New York State pledges to end HIV/AIDS epidemic by 2024, report says
New York State pledged to end the HIV/AIDS epidemic by 2024, four years later than originally expected, because frontline health-care providers spent much of the past two years responding to the COVID-19 crisis, according to a state report issued Tuesday.
The Ending the Epidemic Addendum Report, released on the eve of World AIDS Day on Wednesday, found that new HIV cases reached record lows in 2020 in New York, with 1,467 new estimated infections and 1,933 new diagnoses.
The state, the report said, was on track to eradicate the HIV/AIDS epidemic by the end of 2020 but much of its expected progress was delayed as health officials redirected resources due to the coronavirus pandemic.
Reversing COVID's impact, expanding health equity and addressing racial disparities in treatment will require a new timeline, pushing the state's goal back to 2024, the report said.
"Over the last four decades, New York State's unwavering efforts to educate people on HIV transmission and provide groundbreaking strategies for access to treatment have resulted in bending the curve for new infections and diagnoses," said Gov.
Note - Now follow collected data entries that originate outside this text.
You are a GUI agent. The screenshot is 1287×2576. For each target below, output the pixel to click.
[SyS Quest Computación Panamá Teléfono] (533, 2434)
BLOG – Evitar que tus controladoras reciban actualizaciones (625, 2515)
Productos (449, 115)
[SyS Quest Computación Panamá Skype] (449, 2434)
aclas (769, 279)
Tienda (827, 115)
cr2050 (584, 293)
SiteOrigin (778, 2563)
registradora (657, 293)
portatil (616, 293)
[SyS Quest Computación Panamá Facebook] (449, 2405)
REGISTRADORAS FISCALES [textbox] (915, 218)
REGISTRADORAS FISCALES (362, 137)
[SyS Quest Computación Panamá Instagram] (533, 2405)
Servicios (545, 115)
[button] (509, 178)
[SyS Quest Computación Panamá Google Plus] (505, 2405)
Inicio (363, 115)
Kathy Hochul.
New York's sixth annual "Ending the Epidemic Summit," held virtually because of the pandemic, began Tuesday and will continue through Thursday.
In 2014, state officials announced a three-point plan to end the AIDS epidemic, focused on identifying individuals with HIV who remain undiagnosed, maximizing viral suppression and expanding access to medicines taken to prevent people from getting the disease.
While new HIV diagnoses declined for a sixth consecutive year in 2020, progress was not equitable across all groups, with Black New Yorkers experiencing new cases at rates eight times higher than white individuals and Hispanics at four times the rate of whites, the report said.
But progress was seen on other fronts, with the state experiencing six straight years of no mother-to-child transmission and use of its syringe exchange program — a key element of its effort to eliminate the disease — surpassing pre-pandemic levels.
This year's World AIDS Day holds special significance, as June 5 marked 40 years since the first official reporting in the Centers for Disease Control and Prevention's Morbidity and Mortality Weekly Report of the country's first five cases of what later became known as AIDS.